Occorre considerare, poi, che proprio per dimensionare la responsabilità degli amministratori che ereditano tali situazioni ingovernabili, è assolutamente necessario «porre una cesura con il passato così da consentire ai nuovi amministratori di svolgere il loro mandato senza gravose “eredità”. Diverse soluzioni possono essere adottate per assicurare tale discontinuità, e siffatte scelte spettano, ovviamente, al legislatore. [Ciò tenendo presente che] il perpetuarsi di sanatorie e situazioni interlocutorie, oltre che entrare in contrasto con i precetti finanziari della Costituzione, disincentiva il buon andamento dei servizi e non incoraggia le buone pratiche di quelle amministrazioni che si ispirano a un’oculata e proficua spendita delle risorse della collettività».

Nell’ultima parte della sentenza n. 18 del 2019 la Corte costituzionale dice esplicitamente che esistono altre soluzioni adottabili per salvaguardare la situazione degli Enti in predissesto e in dissesto e che spetta al legislatore individuare la più appropriata. La soluzione più lineare è quella di utilizzare, per i pochi comuni che si trovano in una situazione aperta e che necessitano di un intervento immediato, il cosiddetto Fondo di solidarietà. È opportuno ricordare che il Fondo di solidarietà sostituisce i trasferimenti correnti e i trasferimenti perequativi. E la sua denominazione non è casuale in quanto si sposa col federalismo solidale di cui al titolo V della Costituzione e alle logiche della legge n. 42 del 2009, la quale prevede, da un lato, la tendenziale permanenza dei tributi sul territorio e, dall’altro, un intervento solidaristico a carico dello Stato per le comunità economicamente più deboli. Purtroppo, il Fondo di solidarietà negli ultimi anni è stato profondamente depauperato e si è preferito far indebitare ulteriormente gli Enti che già sono in predissesto o in dissesto.
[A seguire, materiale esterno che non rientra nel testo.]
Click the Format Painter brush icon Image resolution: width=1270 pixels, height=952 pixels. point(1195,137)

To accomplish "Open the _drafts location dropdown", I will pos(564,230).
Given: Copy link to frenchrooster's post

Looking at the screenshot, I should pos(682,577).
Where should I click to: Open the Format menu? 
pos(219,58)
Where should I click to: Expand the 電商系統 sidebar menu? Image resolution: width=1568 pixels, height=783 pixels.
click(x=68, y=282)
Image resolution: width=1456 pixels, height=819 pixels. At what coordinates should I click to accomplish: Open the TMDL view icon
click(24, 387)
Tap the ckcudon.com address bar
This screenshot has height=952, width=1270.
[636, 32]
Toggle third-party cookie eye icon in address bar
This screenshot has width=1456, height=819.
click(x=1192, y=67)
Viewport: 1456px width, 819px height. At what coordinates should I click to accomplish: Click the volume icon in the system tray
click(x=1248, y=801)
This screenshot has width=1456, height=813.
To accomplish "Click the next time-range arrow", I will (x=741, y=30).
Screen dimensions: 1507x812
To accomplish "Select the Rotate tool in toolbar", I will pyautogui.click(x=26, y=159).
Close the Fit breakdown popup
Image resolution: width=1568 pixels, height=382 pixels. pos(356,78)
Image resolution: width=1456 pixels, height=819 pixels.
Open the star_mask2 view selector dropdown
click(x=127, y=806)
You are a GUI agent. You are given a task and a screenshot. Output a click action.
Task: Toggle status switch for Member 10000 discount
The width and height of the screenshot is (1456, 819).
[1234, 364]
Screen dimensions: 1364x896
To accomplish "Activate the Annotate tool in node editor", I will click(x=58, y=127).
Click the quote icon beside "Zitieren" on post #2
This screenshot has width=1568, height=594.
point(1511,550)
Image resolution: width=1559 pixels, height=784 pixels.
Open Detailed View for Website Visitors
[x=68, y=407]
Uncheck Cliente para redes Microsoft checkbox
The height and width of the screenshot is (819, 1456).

Questa è la pratica incostituzionale che la Corte, dopo vari ammonimenti, ha finito per dichiarare espressamente illegittima di fronte all’ennesimo procrastinarsi del momento di rientro dal disavanzo. In fondo, mentre nel rispetto dei vincoli europei lo Stato può disciplinare il ricorso al credito secondo gli indirizzi della propria politica economica, la Consulta ricorda che l’articolo 119, sesto comma, della Costituzione non può essere aggirato con artifici legislativi di corto respiro.